Digging into the literature

by Sylvia Currie -
Number of replies: 3
Nick, your work has inspired me to dig into the literature a bit. Do you have a bibliography you can share? What has influenced your design direction the most?


In reply to Sylvia Currie

Re: Digging into the literature

by Nicholas Bowskill -
Hi Sylvia,
This page has some of the main influences and key texts on it

http://www.sharedthinking.info/theory-related-to-this-study


There are a few influences on the design idea. The first is whether online learning communities can be created in face to face classrooms. So the usual suspects of Lave & Wenger etc came up there.

One of the more interesting projects that influenced me was one to do with schools based at Harvard called Making Learning Visible. They talked about the way that bringing learning products together facilitated the thinking of those involved and also shaped the involvement of others.

The other big work that caught my imagination was from Walter Stroup at University of Texas at Austin and a group of others all concerned with Mathematics. They used handheld devices to manipulate items in a shared simulation and their writing discusses working in a whole group via the display. I wanted to see if that thinking could be generalised beyond Maths.

Then the other projects that interested me were those of people like Boud in Australia who were interested in collaborative approaches to reflection. I hadn't really seen a concrete process for doing that so I was challenged to tackle that problem.

Finally the other area of interest was all the fuss being made about representations of course designs using tools such as LAMS etc. Plus other representations such as Social Network Analysis that displayed relationships between people but seemed to miss the content and context. I thought that both needed a representation of the student perspectives at the collective level to sit alongside those other representations and to help make sense of them.

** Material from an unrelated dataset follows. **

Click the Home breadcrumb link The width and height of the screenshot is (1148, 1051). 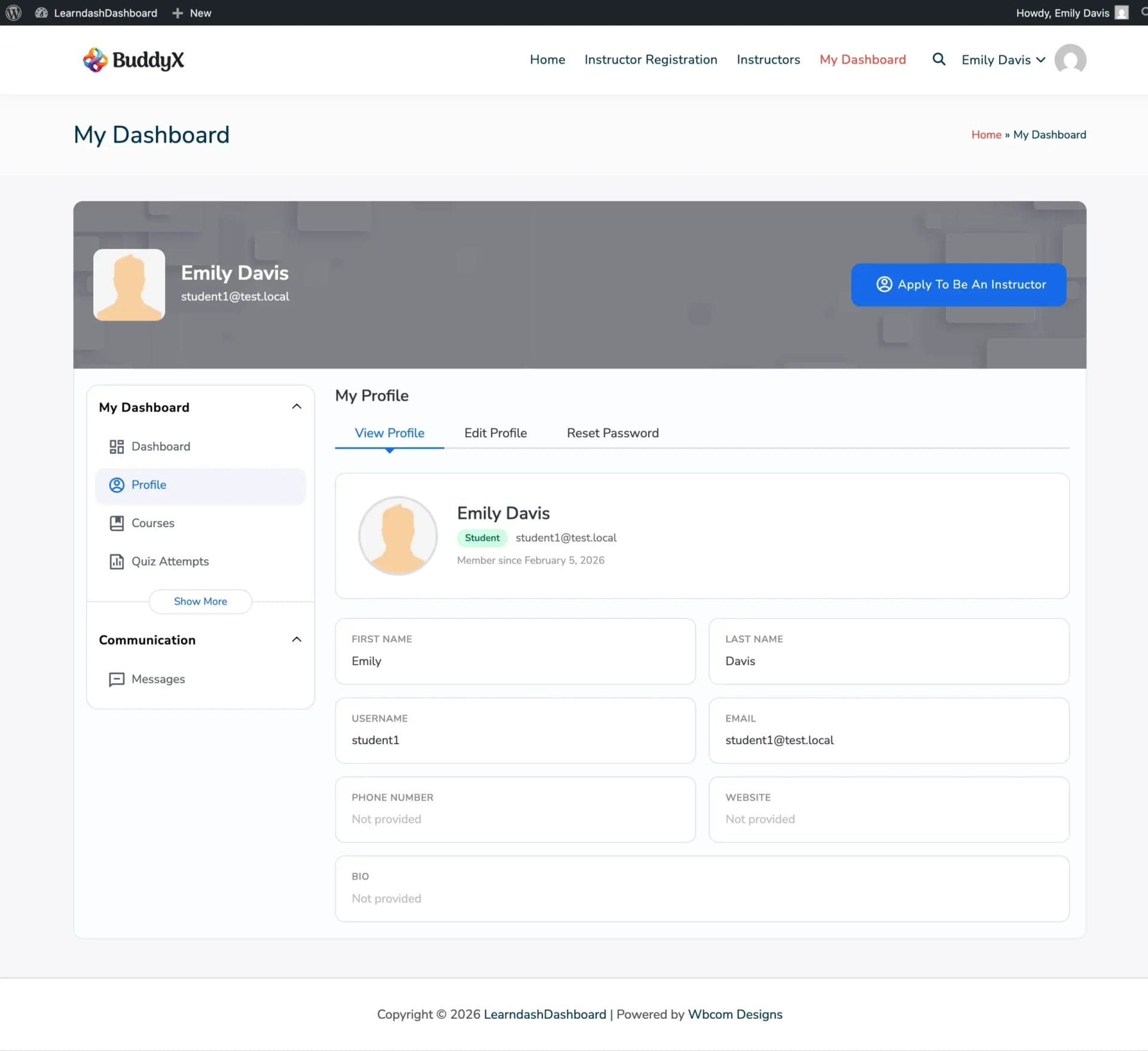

The whole thing kicked off with the idea of student-generated questions and it mushroomed from there. I've become aware of how much work is opening up with this approach and the level of interest has been both encouraging and surprising.

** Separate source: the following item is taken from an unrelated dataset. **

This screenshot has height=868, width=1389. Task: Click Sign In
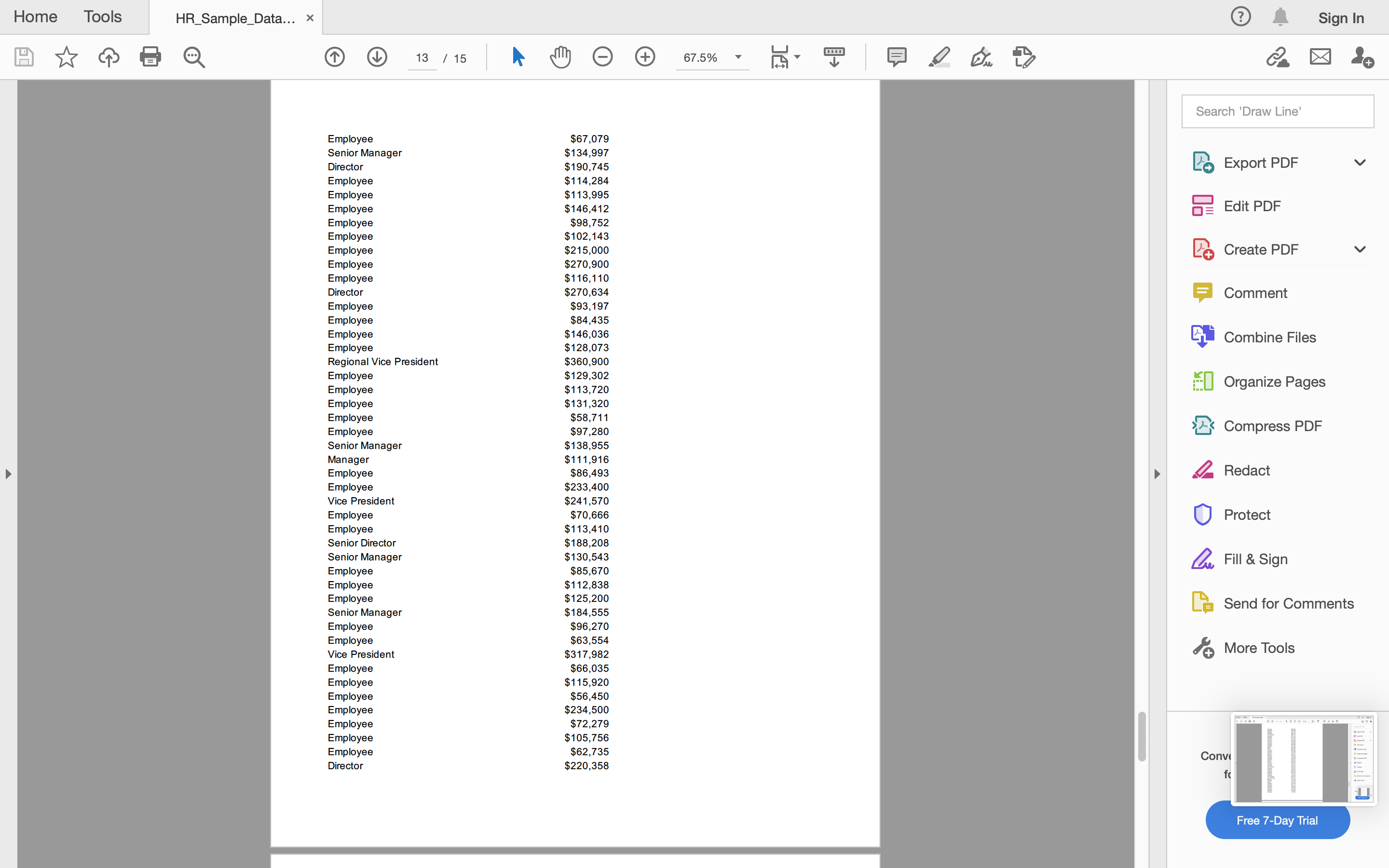[1341, 18]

I'd been involved in online collaborative work for some years so these new classroom technologies were something new and interesting to me. I realise looking back how I'd essentially translated the online ideas back to the classroom.
In reply to Nicholas Bowskill

Re: Digging into the literature

by Sylvia Currie -
Thanks for all these leads, Nick. This is the first time I've seen the Making Learning Visible project. Also so you mention Boud. I see he has written about reflection in professional courses. I wonder if there are parallels with Donald Schon's work on the reflective practitioner? I'm especially interested in these models for professional learning, and it seems with the focus on group learning and reflection, and making it visible there is a lot of potential for organisational learning.

Another project that has some relevance to the Shared Thinking model is CSILE / Knowledge Forum, developed by Marlene Scardamalia and others. Although the image links are broken, this page lists the key elements of Knowledge Forum. The process of tagging contributions to group discussion in terms of what participants need to know, hypotheses they develop, and making that metadata visible in different ways, advances the group in their inquiry.

Lots to think about and explore with this topic!


In reply to Sylvia Currie

Re: Digging into the literature

by Nicholas Bowskill -
Wow Sylvia, We are opening a whole set of different ideas and areas here so thanks for the encouragement. I'll try not to abuse that by taking up too much real estate on here and to allow others to come in and be heard as well.

The whole issue of reflective practice and reflection is interesting isn't it? Many people say reflection is just another word for thinking. So what do we think about even the word reflection?

Then we have the issues about reflection in and on action etc. allied to issues of reflection on demand as being sometimes less than ideal.

Then we come to the other issue of reflecting alone or with others. There is such a huge fuss at the moment with portfolios (e or otherwise) that we seem to overlook questions about reflection upon the social world and therefore involving others that have a stake. What does sharing reflection mean? What do we gain or lose if it is done with peers?

My final point is that I hear your mention of organisational learning. This dove-tails neatly into questions about social reflection doesn't it? Who really benefits in OL and are benefits equal? Are they also equal in group reflection? Is that an issue or just a fact of life? Could it be different
and how?

My personal question is whether or not we can create learning organisations, communities of practice or learning communities (different things I know) - so much discussed through online collaborative/cooperative activities - in face to face settings? Or as face to face reflective dialogue as the heart of all that follows?

I must stop myself there and it would be fascinating to hear what you Sylvia and others here think.